RECORDS FOR PROCESSING -
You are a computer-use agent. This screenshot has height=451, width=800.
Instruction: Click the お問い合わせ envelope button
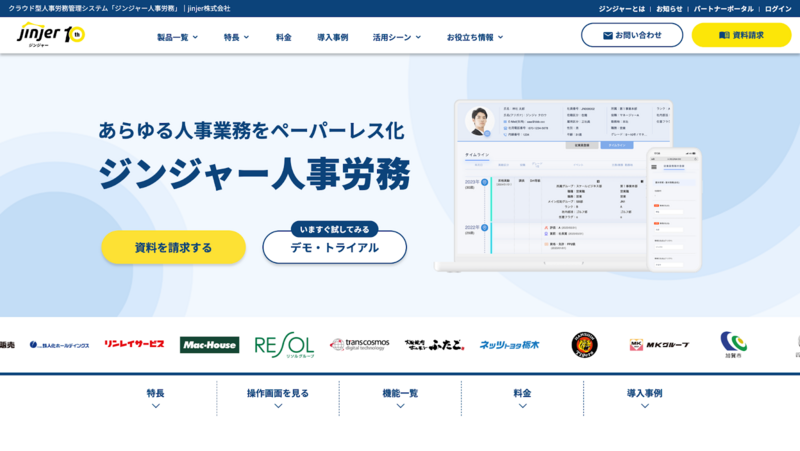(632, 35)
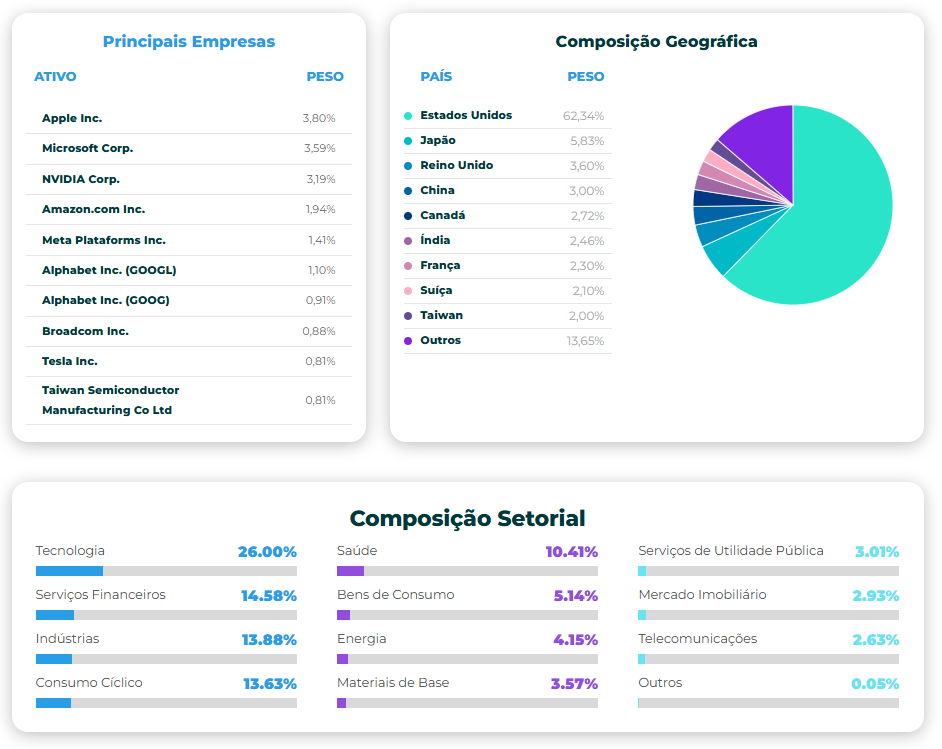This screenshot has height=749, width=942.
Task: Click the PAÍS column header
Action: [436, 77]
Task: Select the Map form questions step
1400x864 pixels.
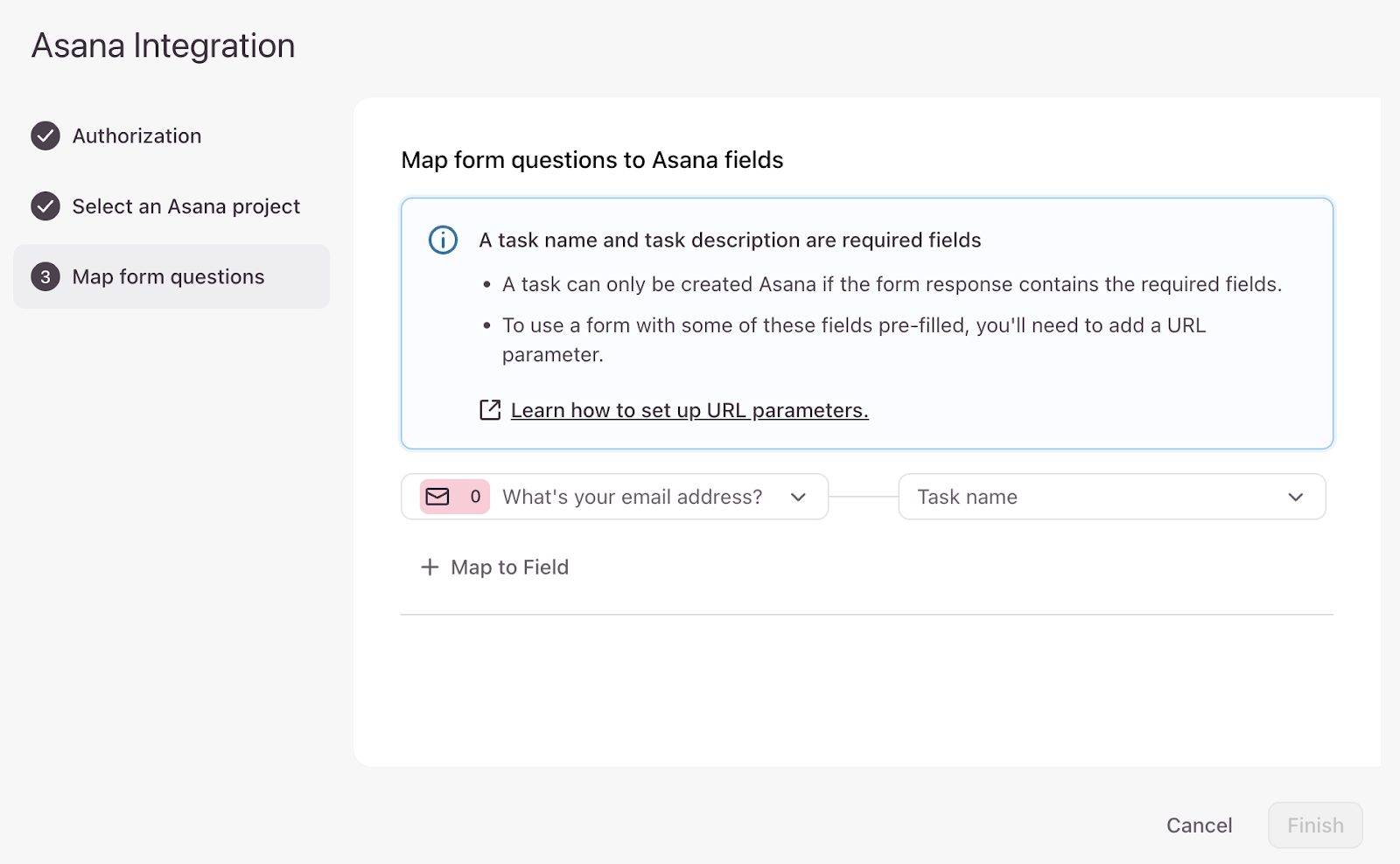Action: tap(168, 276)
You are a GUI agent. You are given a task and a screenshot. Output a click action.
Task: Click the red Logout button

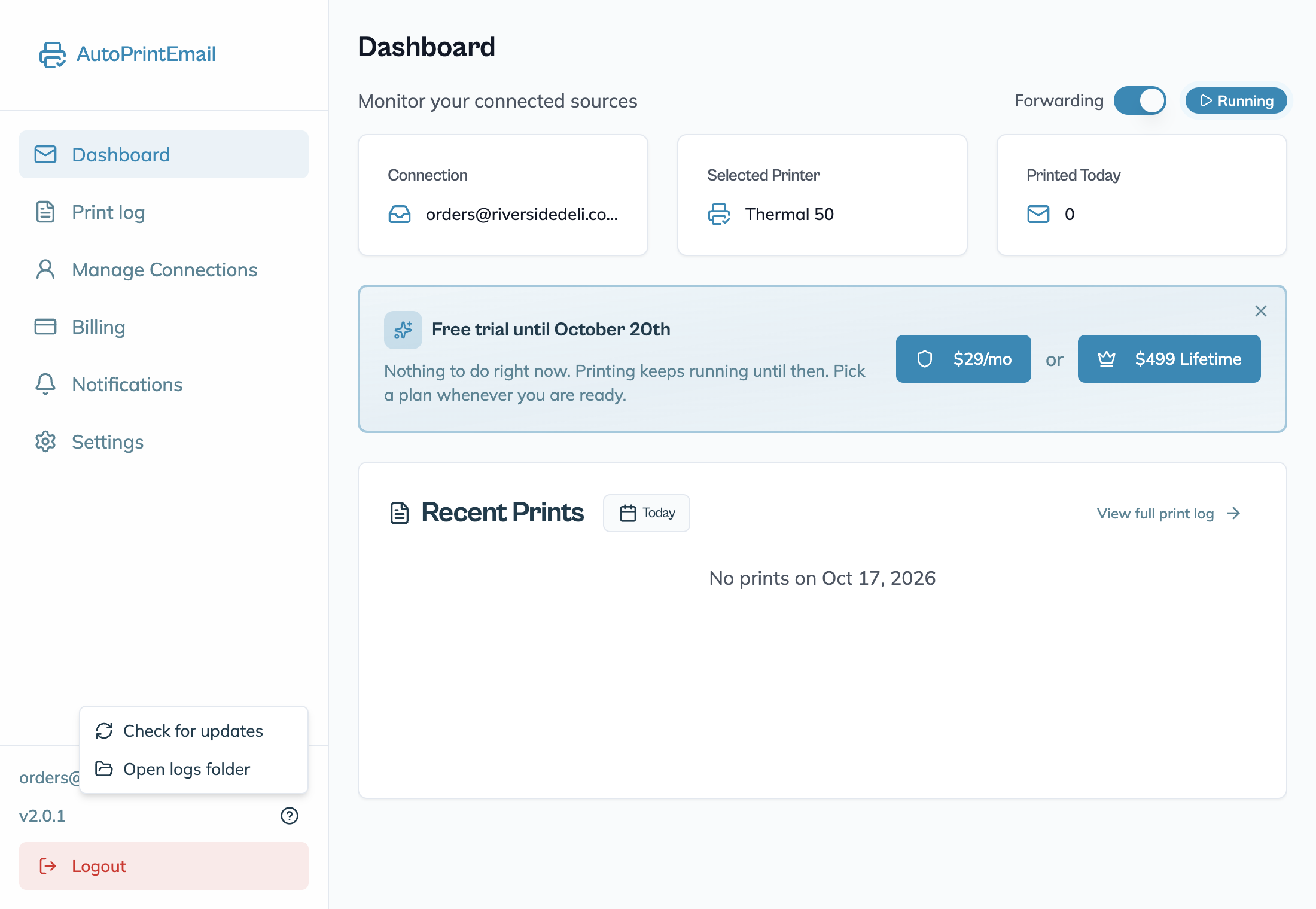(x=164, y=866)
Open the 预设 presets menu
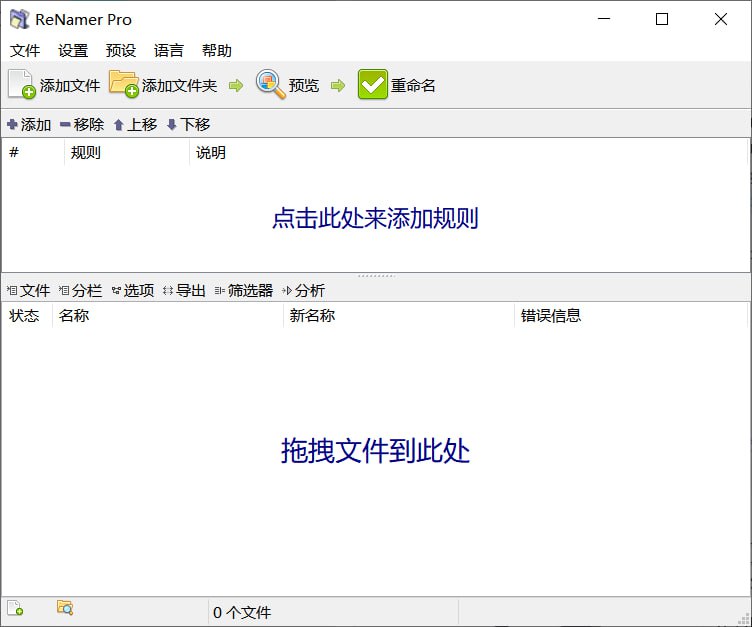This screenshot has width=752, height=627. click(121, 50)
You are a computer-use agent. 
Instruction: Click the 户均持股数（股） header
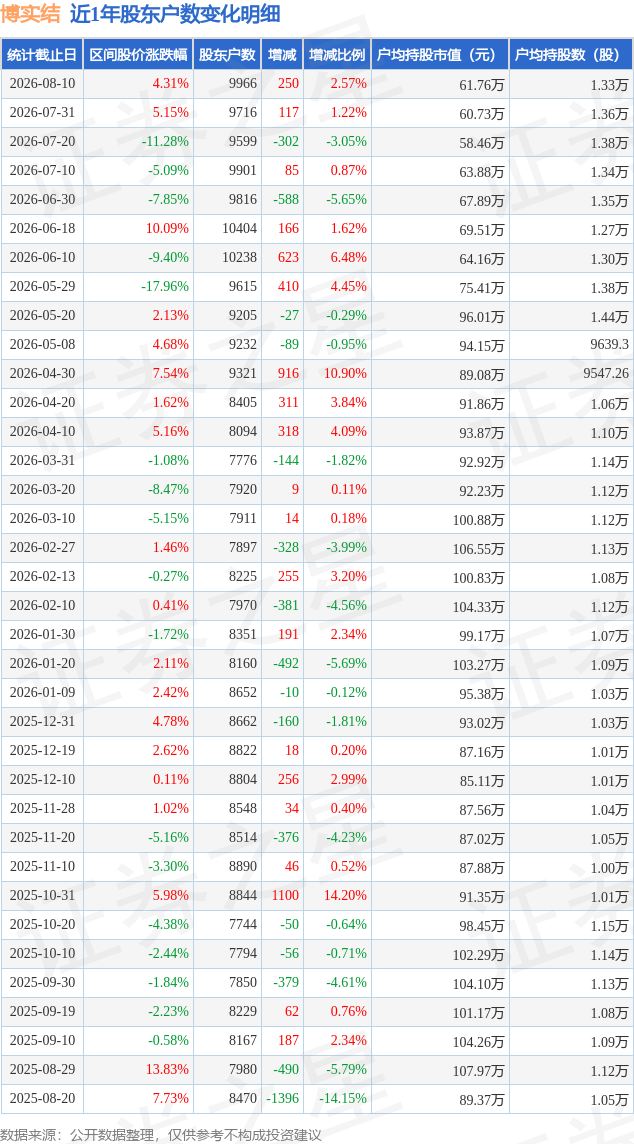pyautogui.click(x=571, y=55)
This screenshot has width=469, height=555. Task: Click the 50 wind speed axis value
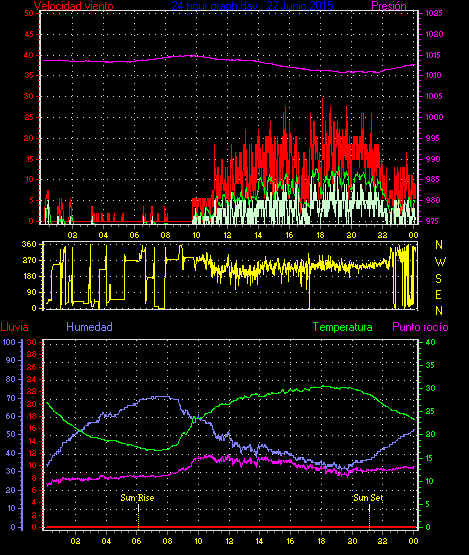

EXERCISE INSTRUCTIONS - Starting at the line that contains "1400x864 pixels.", output every line through the end of the data, both ends included, and nothing else; pictures stay out.

TASK OUTPUT -
1400x864 pixels.
Action: tap(168, 276)
You are a GUI agent. You are given a task and a screenshot. Output a click action.
Task: Click the red Logout button

(x=164, y=866)
Open the 预设 presets menu
This screenshot has width=752, height=627. click(121, 50)
You are a computer-use agent. 
Instruction: Click the 户均持股数（股） header
pyautogui.click(x=571, y=55)
This screenshot has width=469, height=555. Task: Click the 50 wind speed axis value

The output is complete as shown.